Dunque, i conti bancari nell’ultimo anno hanno generato una miseria di interessi, ma allo stesso tempo hanno subito una perdita del potere di acquisto di quasi 150 miliardi di euro. A tanto ammonta l’erosione dell’inflazione in dodici mesi sui 1.800 miliardi. Pensate a quante cose il sistema Italia potrebbe fare con quella cifra. Ciascuno di noi potrebbe spendere di più, avere da parte un gruzzolo maggiore per i brutti momenti o per investire. E fa specie che ciò accada proprio mentre viviamo l’incubo del caro bollette, con milioni di famiglie che non sanno dove sbattere la testa per pagare luce e gas.

Conti bancari devastati da inflazione

L’inflazione è la classica tassa occulta. Non è vero che sia sui poveri, essa è una tassa che grava su tutti. I più poveri la pagano al supermercato, i più abbienti soprattutto in banca, nel caso tengano liquidità infruttifera o quasi. Se lo stato annunciasse un prelievo forzoso dell’8% sui conti bancari, giustamente scatteremmo dalla sedia e protesteremmo vivacemente. Ancora oggi è fervido il ricordo della stangata dello 0,6% del luglio 1992. Ma nessuno di noi alza la voce o s’impensierisce se capisce di avere perso l’8% in un anno a causa dell’inflazione. Un po’ c’entra certo fatalismo, per cui facciamo spallucce come se non fosse stato possibile evitare la maxi-perdita.

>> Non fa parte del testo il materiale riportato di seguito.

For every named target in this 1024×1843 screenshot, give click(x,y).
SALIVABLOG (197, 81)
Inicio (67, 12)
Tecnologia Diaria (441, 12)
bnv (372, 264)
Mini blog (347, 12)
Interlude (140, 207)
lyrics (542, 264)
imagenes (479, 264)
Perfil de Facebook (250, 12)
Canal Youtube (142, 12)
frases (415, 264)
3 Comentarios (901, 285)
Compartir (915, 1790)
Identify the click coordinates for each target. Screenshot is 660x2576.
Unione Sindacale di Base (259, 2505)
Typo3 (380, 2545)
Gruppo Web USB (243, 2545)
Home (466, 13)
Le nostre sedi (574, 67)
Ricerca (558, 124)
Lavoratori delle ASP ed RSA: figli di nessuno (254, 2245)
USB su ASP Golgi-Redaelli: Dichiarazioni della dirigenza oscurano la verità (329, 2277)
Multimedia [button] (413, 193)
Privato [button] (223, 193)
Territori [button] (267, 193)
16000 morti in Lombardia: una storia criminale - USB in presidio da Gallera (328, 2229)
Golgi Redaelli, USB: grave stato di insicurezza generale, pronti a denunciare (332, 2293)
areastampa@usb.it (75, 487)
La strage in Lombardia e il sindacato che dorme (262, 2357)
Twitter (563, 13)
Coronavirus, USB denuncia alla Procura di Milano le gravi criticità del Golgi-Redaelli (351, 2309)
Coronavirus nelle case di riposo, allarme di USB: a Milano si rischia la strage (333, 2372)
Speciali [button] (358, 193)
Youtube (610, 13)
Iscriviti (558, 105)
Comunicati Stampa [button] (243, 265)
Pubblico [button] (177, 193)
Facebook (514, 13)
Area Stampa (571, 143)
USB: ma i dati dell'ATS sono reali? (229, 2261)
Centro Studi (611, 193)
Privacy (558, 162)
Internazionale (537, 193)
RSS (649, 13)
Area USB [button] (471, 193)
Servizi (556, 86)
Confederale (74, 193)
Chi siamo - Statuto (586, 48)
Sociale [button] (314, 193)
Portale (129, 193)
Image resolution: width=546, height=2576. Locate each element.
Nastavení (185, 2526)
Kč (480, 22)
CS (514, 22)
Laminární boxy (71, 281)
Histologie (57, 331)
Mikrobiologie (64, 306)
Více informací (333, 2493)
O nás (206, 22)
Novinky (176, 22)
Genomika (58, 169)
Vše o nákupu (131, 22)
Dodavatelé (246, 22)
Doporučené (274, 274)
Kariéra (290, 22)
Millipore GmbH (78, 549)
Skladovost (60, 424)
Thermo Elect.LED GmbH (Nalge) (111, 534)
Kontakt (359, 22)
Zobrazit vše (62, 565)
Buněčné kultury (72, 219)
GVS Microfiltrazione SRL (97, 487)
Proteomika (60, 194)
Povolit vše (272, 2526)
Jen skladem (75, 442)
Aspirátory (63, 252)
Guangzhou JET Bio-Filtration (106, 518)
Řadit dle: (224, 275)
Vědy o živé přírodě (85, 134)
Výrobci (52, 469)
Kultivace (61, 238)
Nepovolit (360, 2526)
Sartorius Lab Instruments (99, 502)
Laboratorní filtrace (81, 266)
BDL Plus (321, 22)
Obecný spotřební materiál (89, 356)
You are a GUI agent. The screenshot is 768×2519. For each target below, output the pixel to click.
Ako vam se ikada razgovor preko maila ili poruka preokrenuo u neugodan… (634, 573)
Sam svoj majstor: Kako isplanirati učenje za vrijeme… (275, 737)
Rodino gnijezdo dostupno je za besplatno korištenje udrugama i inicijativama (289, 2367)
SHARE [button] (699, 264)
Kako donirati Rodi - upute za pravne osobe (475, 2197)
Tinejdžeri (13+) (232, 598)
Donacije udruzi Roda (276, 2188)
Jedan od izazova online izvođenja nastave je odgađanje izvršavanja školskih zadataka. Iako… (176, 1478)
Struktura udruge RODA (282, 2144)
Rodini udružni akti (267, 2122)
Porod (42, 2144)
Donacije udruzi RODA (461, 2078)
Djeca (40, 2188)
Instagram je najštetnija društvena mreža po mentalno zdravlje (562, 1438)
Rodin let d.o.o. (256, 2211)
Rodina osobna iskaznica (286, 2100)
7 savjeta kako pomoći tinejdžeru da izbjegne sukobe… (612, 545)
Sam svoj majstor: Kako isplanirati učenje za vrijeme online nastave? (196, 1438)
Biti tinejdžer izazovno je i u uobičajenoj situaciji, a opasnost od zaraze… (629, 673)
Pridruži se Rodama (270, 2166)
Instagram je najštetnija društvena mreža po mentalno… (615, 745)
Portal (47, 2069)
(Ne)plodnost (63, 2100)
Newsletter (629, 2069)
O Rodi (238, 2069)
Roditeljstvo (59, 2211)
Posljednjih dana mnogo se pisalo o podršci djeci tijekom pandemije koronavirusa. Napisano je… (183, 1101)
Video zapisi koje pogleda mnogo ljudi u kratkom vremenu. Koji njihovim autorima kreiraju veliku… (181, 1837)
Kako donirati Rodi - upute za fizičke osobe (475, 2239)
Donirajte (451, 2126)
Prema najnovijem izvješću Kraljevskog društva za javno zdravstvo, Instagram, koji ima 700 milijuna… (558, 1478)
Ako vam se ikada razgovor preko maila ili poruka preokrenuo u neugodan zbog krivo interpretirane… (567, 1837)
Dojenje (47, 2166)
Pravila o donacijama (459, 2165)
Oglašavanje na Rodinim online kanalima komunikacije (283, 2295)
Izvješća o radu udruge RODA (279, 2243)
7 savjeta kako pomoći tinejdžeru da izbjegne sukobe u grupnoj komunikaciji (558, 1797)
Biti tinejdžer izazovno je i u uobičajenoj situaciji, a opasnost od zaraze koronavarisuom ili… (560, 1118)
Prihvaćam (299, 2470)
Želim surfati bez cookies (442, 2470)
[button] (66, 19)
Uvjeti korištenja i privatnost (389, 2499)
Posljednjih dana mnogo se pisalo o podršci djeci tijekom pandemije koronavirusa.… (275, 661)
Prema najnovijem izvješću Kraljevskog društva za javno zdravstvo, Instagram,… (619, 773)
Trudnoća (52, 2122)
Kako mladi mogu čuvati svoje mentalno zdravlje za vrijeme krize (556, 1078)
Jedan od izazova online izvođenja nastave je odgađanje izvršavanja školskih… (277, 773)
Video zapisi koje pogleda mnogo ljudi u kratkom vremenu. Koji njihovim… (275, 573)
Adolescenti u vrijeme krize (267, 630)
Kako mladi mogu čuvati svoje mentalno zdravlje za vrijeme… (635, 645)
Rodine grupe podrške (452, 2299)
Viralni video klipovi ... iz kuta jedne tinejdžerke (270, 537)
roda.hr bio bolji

Invece, non è così. Una gestione più accorta dei risparmi dovrebbe evitarci simili risultati. E’ vero che nell’ultimo anno hanno sofferto anche gli investimenti di natura finanziaria, a causa del contestuale e inusuale crollo sia del mercato azionario, sia del mercato obbligazionario. Ma stiamo parlando di perdite nel breve, verosimilmente destinate a lasciare spazio ai guadagni e che arrivano dopo tanti anni di corsa dei prezzi. L’inflazione, invece, bassa o alta, rosicchia i risparmi sempre. E se non ce ne accorgiamo in tempo, è perché la crescita dei prezzi non è esplosiva, fuorché in alcuni periodi particolarmente negativi come questo, bensì avviene lentamente. Come la goccia che perfora la pietra.